Despite the myriad of discoveries using the super bright beams provided by the National Synchrotron Light Source at Brookhaven Lab and other light sources around the world, researchers who use synchrotron light would always welcome even more brilliant and revealing beams.

Toward this end, NSLS accelerator physicists and other staff are developing a novel combination of a synchrotron and a laser: the world’s only free-electron laser that produces intense deep ultraviolet light through a process called high-gain harmonic generation.

When the DUV-FEL is complete, it will present many new scientific opportunities for its users in the fields of chemistry, condensed-matter physics, geology, materials science, and more.

by Patrice Pages and Marsha Belford

Because super bright beams of x-ray, ultraviolet, and infrared light are produced at the National Synchrotron Light Source (NSLS) at Brookhaven Lab, more than 2,500 guest researchers from nearly 500 universities, laboratories, and corporation go there each year, to perform experiments to reveal the structure and function of a range of physical materials and biological specimens.

An image of ultraviolet light with a wavelength of 266 nanometers that was recently generated by the Deep Ultraviolet Free-Electron Laser.

Despite the myriad of discoveries with synchrotron light around the world, however, researchers would always welcome ever more brilliant and revealing beams.

In looking for a next-generation light source, accelerator physicists at Brookhaven and elsewhere have been researching methods to increase intensity and take even more advantage of other characteristics of light.
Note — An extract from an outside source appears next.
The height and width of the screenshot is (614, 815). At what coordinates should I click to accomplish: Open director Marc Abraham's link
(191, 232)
Toward this end, NSLS accelerator physicists and other staff are combining the advantages of lasers and those of synchrotrons into a new source of super bright light — by developing what is called a free-electron laser (FEL).

Brookhaven’s FEL research has been ongoing since its beginning in the 1980s at the Laboratory’s Accelerator Test Facility (ATF). Since the 1990s at the NSLS, this research has been focused on one particular FEL. This device produces very intense deep ultraviolet (DUV) light through a process called high-gain harmonic generation (HGHG), a technique that was first proven at the ATF in 2000. Today, Brookhaven’s DUV-FEL is just one of a handful of FELs worldwide designed to produce ultraviolet light. Not only does the Brookhaven device produce the brightest FEL light, but it is also the only in the world using the HGHG process.
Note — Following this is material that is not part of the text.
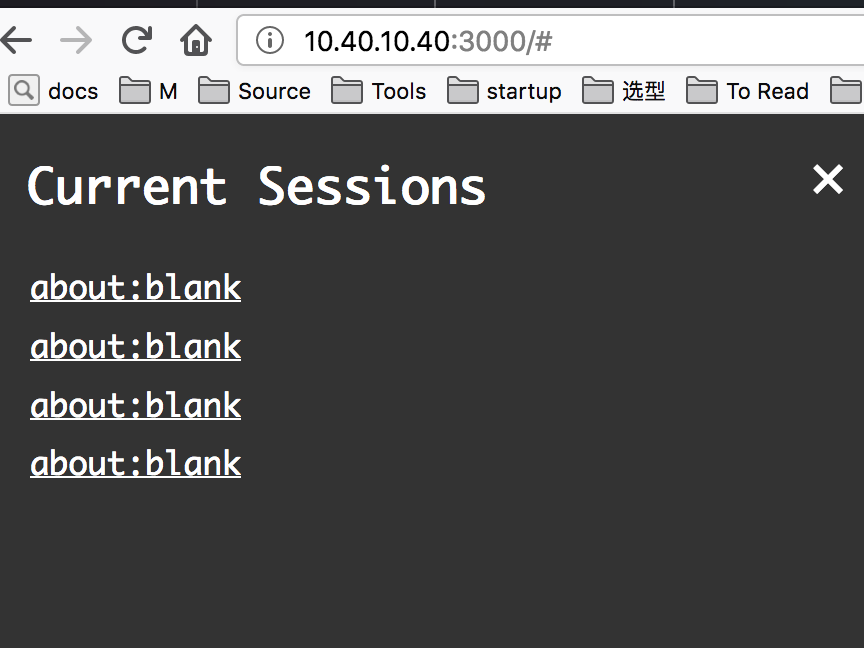Navigate forward using the forward arrow
The width and height of the screenshot is (864, 648).
75,40
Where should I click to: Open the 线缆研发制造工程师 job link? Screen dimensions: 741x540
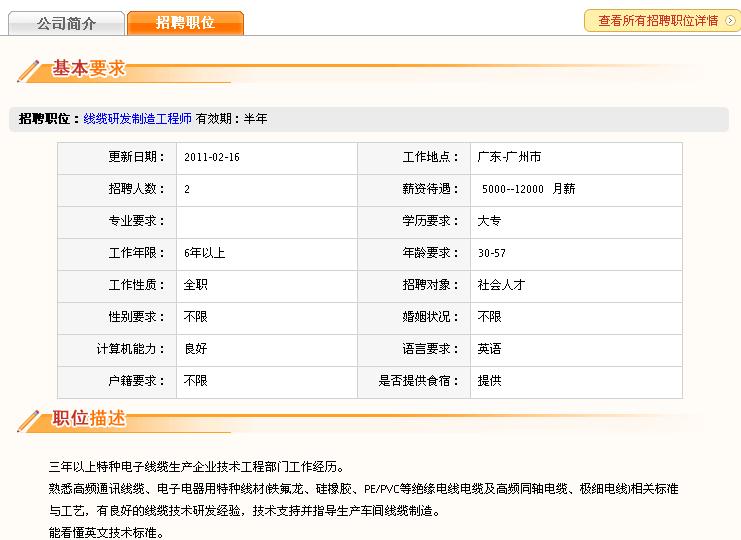point(137,119)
Ultimately, the DUV-FEL will generate sub-picosecond pulses of deep ultraviolet light with a wavelength of 88 nanometers (nm) having a peak intensity that is 10 million times greater and pulses that are up to 1,000 times shorter than light produced by a synchrotron. The goal of this work, however, is to develop an intense source of light with even shorter wavelength light: highly penetrating, or “hard,” x-rays.


Pictured in the control room of the Deep Ultraviolet Free-Electron Laser (DUVFEL) at the National Synchrotron Light Source are some of those involved in the research and development of this novel device, including the leader of the high-gain,high harmonic DUV-FEL experiment, Li Hua Yu (right).

When ready for users, the DUV-FEL will be employed by chemists, condensed-matter physicists, geologists, materials scientists, and other researchers to do experiments that cannot be performed at present. This research will complement the work done at the NSLS’s two synchrotrons.

“Because it will be able to reveal the fine details of atomic interactions inside materials and the very fast motion of molecules in chemical reactions with a precision unequaled so far, the very intense, coherent light produced by the DUV-FEL will be a powerful new scientific tool,” explains Brookhaven accelerator physicist Li Hua Yu, who is leading the Laboratory’s DUV-FEL effort.